## [RECORDS SUPPLIED]
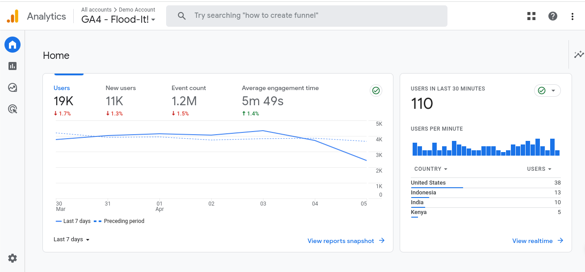Viewport: 585px width, 272px height.
Task: Open the Admin settings gear
Action: (12, 258)
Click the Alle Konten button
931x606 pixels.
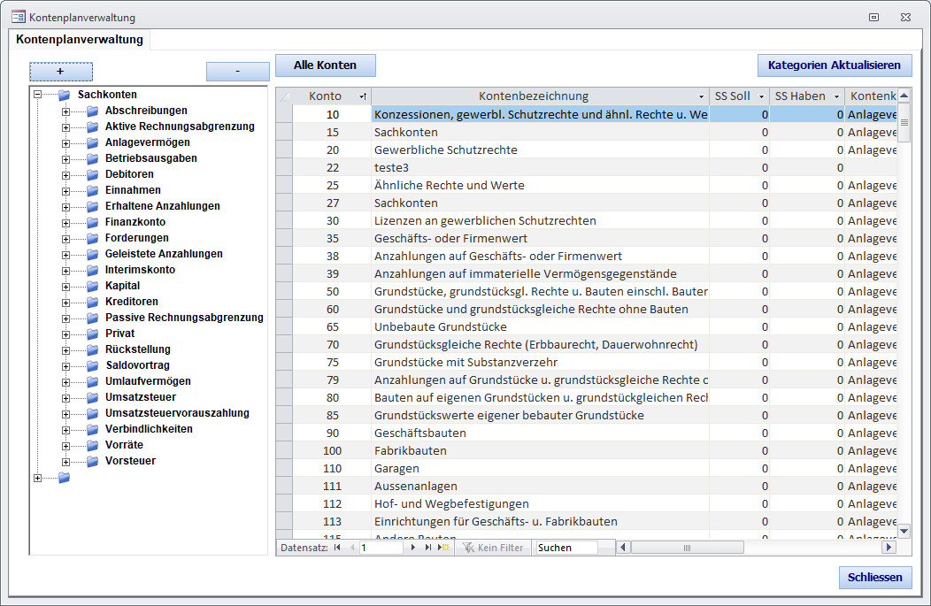325,65
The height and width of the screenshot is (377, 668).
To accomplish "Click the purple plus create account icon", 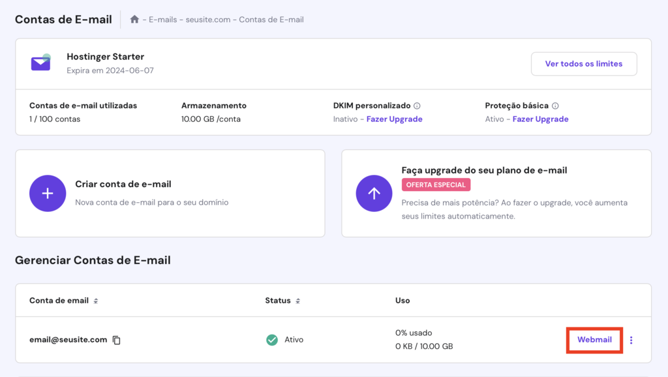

## [WHAT TO DO]
Reproduce word for word the lines from the one containing "931x606 pixels." through the end of the data, both ends kept. Drop the pictures.

## [YOUR SOLUTION]
931x606 pixels.
325,65
The height and width of the screenshot is (377, 668).
To accomplish "Click the purple plus create account icon", 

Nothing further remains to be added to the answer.